I thus read eagerly this reissue of Gramm's 1994 collection of essays "Gettysburg: A Meditation on War and Values." This collection has many of the characteristics that I found admirable in Gramm's essay on the Second Minnesota. Gramm is a long-term and devoted student of the battle of Gettysburg. He writes well and simply about the events of that pivotal battle. But unlike many accounts, such as those by Coddington, Pfanz, Sears, Trudeau, and others, Gramm's book doesn't purport to be a history of the battle. Rather, consists of highly personal reflections on the battle and its significance with discussions of the events of July 1 -- 3, 1863 interwoven with Gramm's thoughts.

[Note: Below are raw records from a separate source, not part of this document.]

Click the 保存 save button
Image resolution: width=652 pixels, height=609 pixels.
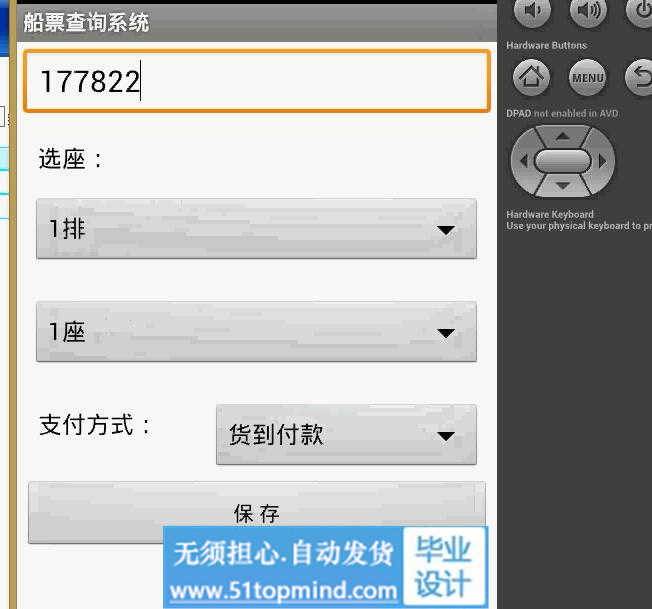(257, 513)
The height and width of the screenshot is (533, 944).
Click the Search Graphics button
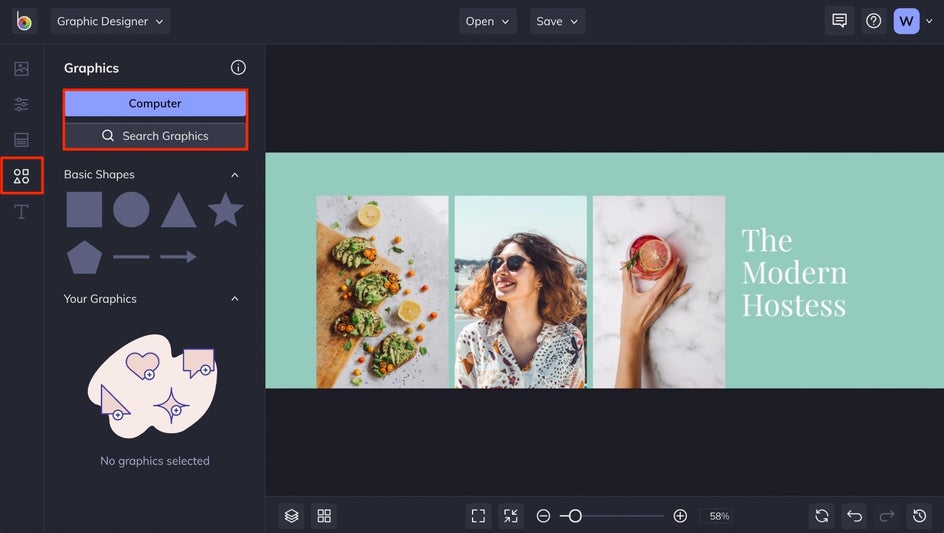(155, 136)
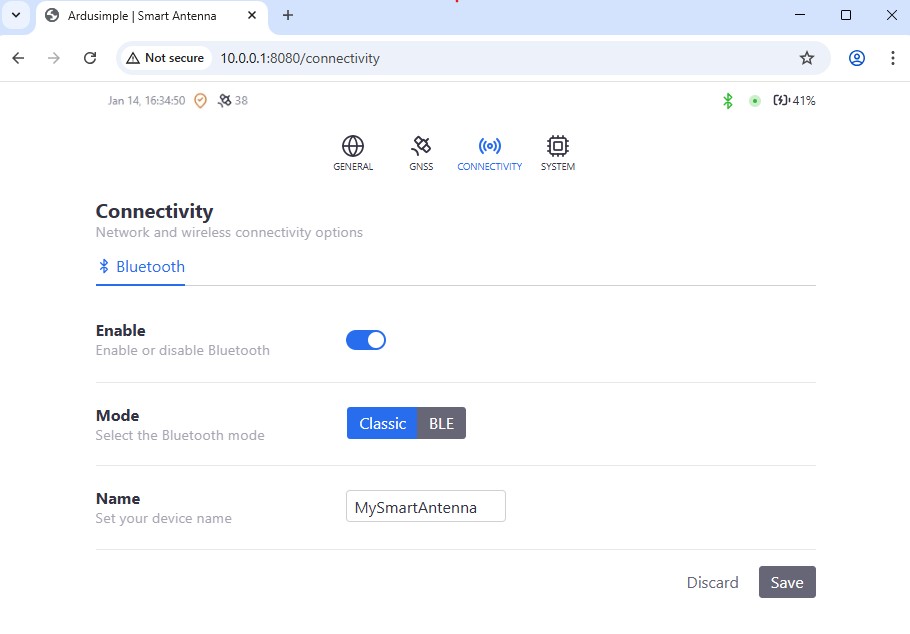The height and width of the screenshot is (634, 910).
Task: Open the General settings globe icon
Action: click(x=353, y=146)
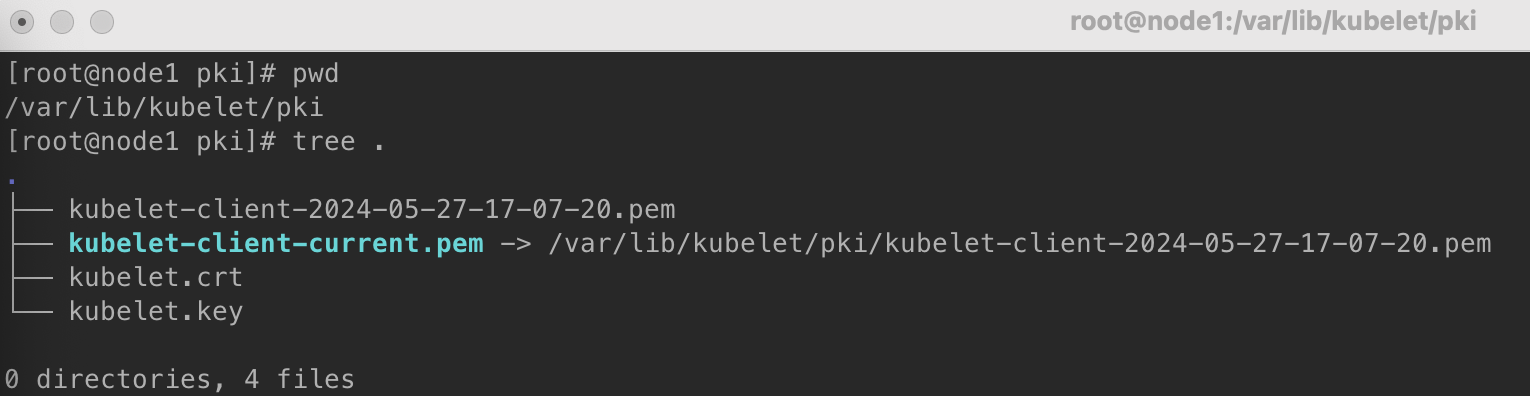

In eighteen short essays, Gramm discusses particular events of the battle such as the fighting at McPherson's woods, the seminary, and in the town of Gettysburg itself during the first day. He discusses the action at the Round Tops, the Wheatfield, Culp's Hill, and, of course, Pickett's charge among other aspects of the battle. He teaches the reader about the ground and the ambience of Gettysburg then and now and about the personalities that made the battle.

Gramm's reflections are many layered. He is preoccupied with theology and meaning. He writes from a non-denominational, non-fundamentalist Christian perspective that shows a great deal of influence of Eastern religious thought.